## Information supplied
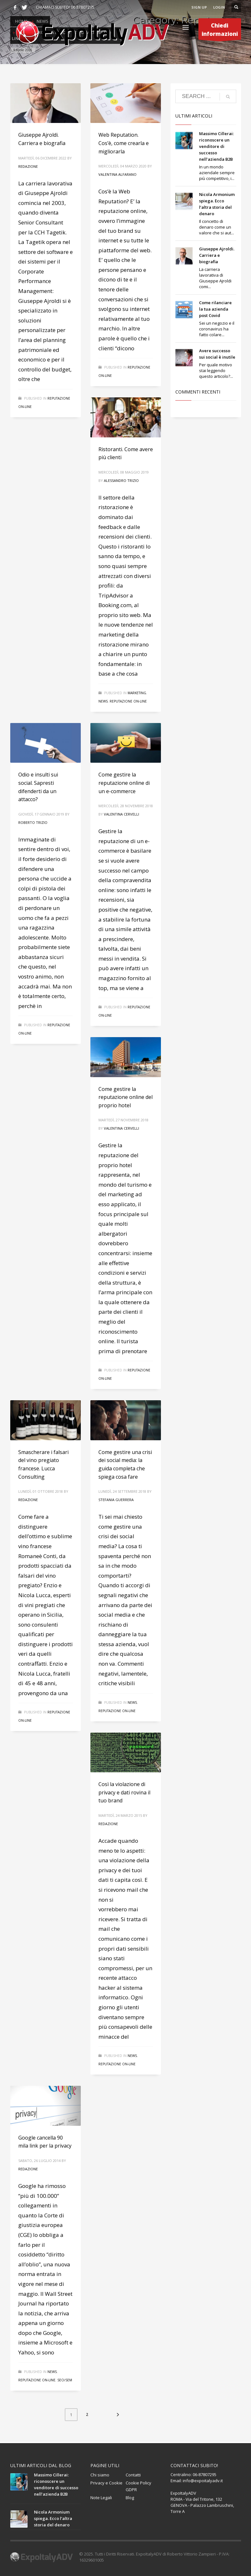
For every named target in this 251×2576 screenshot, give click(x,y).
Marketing (137, 693)
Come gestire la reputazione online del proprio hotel (125, 1097)
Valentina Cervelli (121, 814)
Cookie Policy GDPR (138, 2486)
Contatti (133, 2475)
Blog (130, 2497)
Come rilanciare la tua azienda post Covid (215, 309)
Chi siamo (99, 2475)
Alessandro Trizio (121, 480)
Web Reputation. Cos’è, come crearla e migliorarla (123, 143)
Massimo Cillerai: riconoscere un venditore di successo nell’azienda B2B (216, 146)
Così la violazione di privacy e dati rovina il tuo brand (124, 1792)
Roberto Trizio (32, 822)
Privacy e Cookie (106, 2483)
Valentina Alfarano (117, 174)
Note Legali (101, 2497)
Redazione (28, 166)
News (103, 701)
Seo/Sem (64, 2380)
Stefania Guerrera (116, 1499)
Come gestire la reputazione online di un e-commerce (124, 782)
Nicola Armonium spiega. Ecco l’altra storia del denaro (53, 2518)
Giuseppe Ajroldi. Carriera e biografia (216, 255)
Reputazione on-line (128, 701)
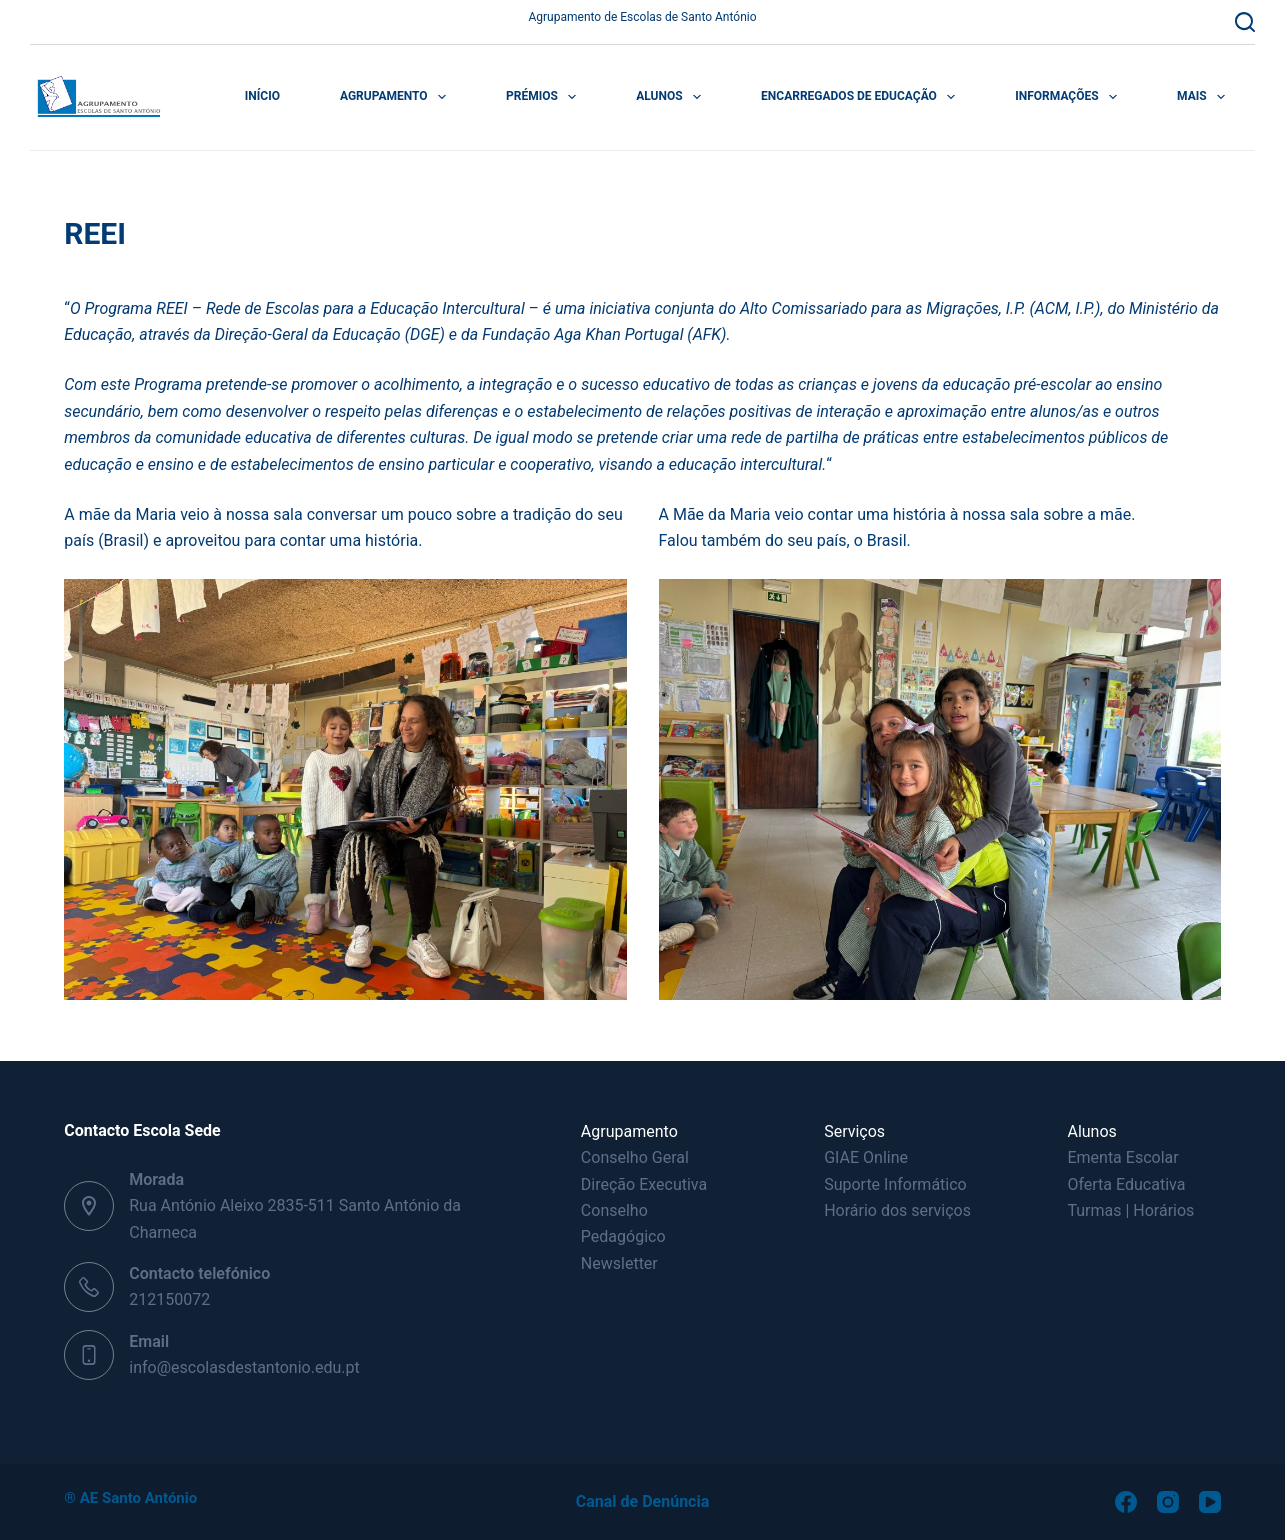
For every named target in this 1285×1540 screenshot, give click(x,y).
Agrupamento (397, 97)
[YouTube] (1210, 1502)
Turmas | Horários (1130, 1210)
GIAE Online (866, 1157)
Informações (1070, 97)
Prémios (545, 97)
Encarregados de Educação (862, 97)
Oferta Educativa (1126, 1184)
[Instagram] (1168, 1502)
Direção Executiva (644, 1184)
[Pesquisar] (1245, 22)
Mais (1205, 97)
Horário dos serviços (897, 1210)
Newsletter (619, 1263)
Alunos (672, 97)
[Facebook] (1126, 1502)
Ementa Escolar (1122, 1157)
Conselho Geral (635, 1157)
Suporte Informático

## Stated goal
Copy all of the rows above word for word, omitting the pictures.

## Correct result
For every named target in this 251×2576 screenshot, give click(x,y).
Marketing (137, 693)
Come gestire la reputazione online del proprio hotel (125, 1097)
Valentina Cervelli (121, 814)
Cookie Policy GDPR (138, 2486)
Contatti (133, 2475)
Blog (130, 2497)
Come rilanciare la tua azienda post Covid (215, 309)
Chi siamo (99, 2475)
Alessandro Trizio (121, 480)
Web Reputation. Cos’è, come crearla e migliorarla (123, 143)
Massimo Cillerai: riconoscere un venditore di successo nell’azienda B2B (216, 146)
Così la violazione di privacy e dati rovina il tuo brand (124, 1792)
Roberto Trizio (32, 822)
Privacy e Cookie (106, 2483)
Valentina Alfarano (117, 174)
Note Legali (101, 2497)
Redazione (28, 166)
News (103, 701)
Seo/Sem (64, 2380)
Stefania Guerrera (116, 1499)
Come gestire la reputazione online di un e-commerce (124, 782)
Nicola Armonium spiega. Ecco l’altra storia del denaro (53, 2518)
Giuseppe Ajroldi. Carriera e biografia (216, 255)
Reputazione on-line (128, 701)
For every named target in this 1285×1540 screenshot, give click(x,y).
Agrupamento (397, 97)
[YouTube] (1210, 1502)
Turmas | Horários (1130, 1210)
GIAE Online (866, 1157)
Informações (1070, 97)
Prémios (545, 97)
Encarregados de Educação (862, 97)
Oferta Educativa (1126, 1184)
[Instagram] (1168, 1502)
Direção Executiva (644, 1184)
[Pesquisar] (1245, 22)
Mais (1205, 97)
Horário dos serviços (897, 1210)
Newsletter (619, 1263)
Alunos (672, 97)
[Facebook] (1126, 1502)
Ementa Escolar (1122, 1157)
Conselho Geral (635, 1157)
Suporte Informático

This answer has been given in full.